For the precision and repeatability tests, two cameras were used. First, the cameras themselves were tested. Several images of fixed objects were taken by the cameras to measure distances. Next, a camera was aimed at the gripper while it performed several open and close sequences. With each actuation, the position of the gripper was recorded. Then, the robot was tested by moving it to a preprogrammed point and using the cameras to measure its position.

Finally, the entire system was tested. Camera one was used to locate the part to be picked. Then, the robot arm with the gripper moved to that location and grabbed the part. Next, the robot brought the part to a specific point on a fictive assembly. The second camera then measured the coordinates of the final destination.

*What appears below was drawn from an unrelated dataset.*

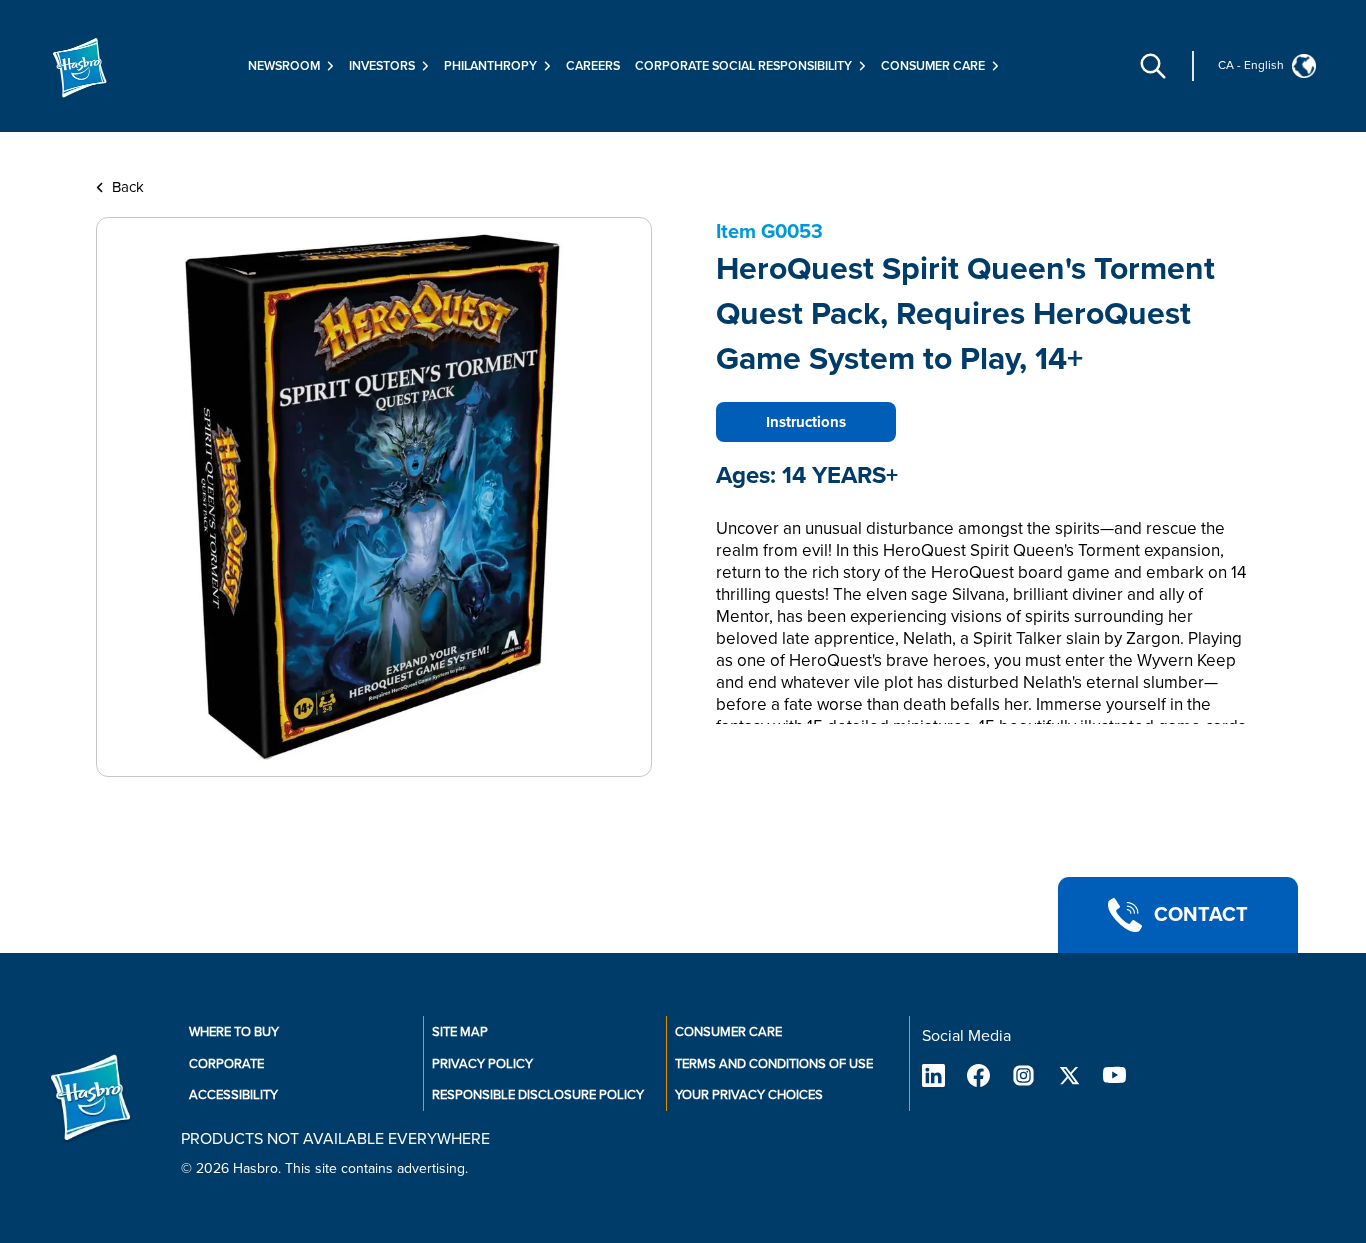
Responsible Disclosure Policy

These movements were repeated several times. The results helped to determine the system’s precision. The same test was later repeated with gripper wearing the silicone glove.

Our goal was a repeatability of ±1 millimeter. In every phase of testing, we achieved a repeatability of less than ±1 millimeter.

Equipping the gripper with the glove yielded less accurate results (±0.277 millimeter vs. ±0.075 millimeter without the glove), because the glove is made of a flexible material. When it grabs a part, the silicone is compressed, which may cause the part to deviate.

Robotic Welding Cell

After all the tests, the system was ready at last to work as a functional welding cell. To test capability of the cell, we used a representative assembly from a customer. First, we optimized the position of all the elements: the cameras, the robot with the adaptive gripper, and the welding robot. Then, a commercial communication system, EtherNet/IP, was set up between the robots. The algorithms previously used in other tests were slightly modified. Afterwards, all the pieces and weld positions on the assembly were programmed and integrated into the cell.

The cell processed 10 pieces, performing 18 spot welds and 10 continuous welds. The quality of positioning exceeded expectations, with a repeatability of ±0.1 millimeter (±0.3 millimeter with the glove).

Although the tests were performed with our three-finger gripper, either of the two-finger models could also have worked. The two-finger grippers are mechanically simpler and would likely be more robust in an automated welding environment. Our tests have shown that these grippers can perform more than 10 million cycles and still work perfectly.

The two-finger gripper with a 200-millimeter stroke would be our first choice for welding applications. This gripper can handle parts up to 50.5 pounds and apply 169 pounds of force. Moreover, its sealed casing protects it from the welding environment.

Our tests prove that adaptive grippers can replace most of the welding jigs at many assembly plants. These grippers can adapt to any part size and shape and can hold them firmly during assembly.

Further research must be done to improve the whole system. Whether for welding, bin picking, vision or the protective glove, we will continue to work on this project to upgrade actual production systems.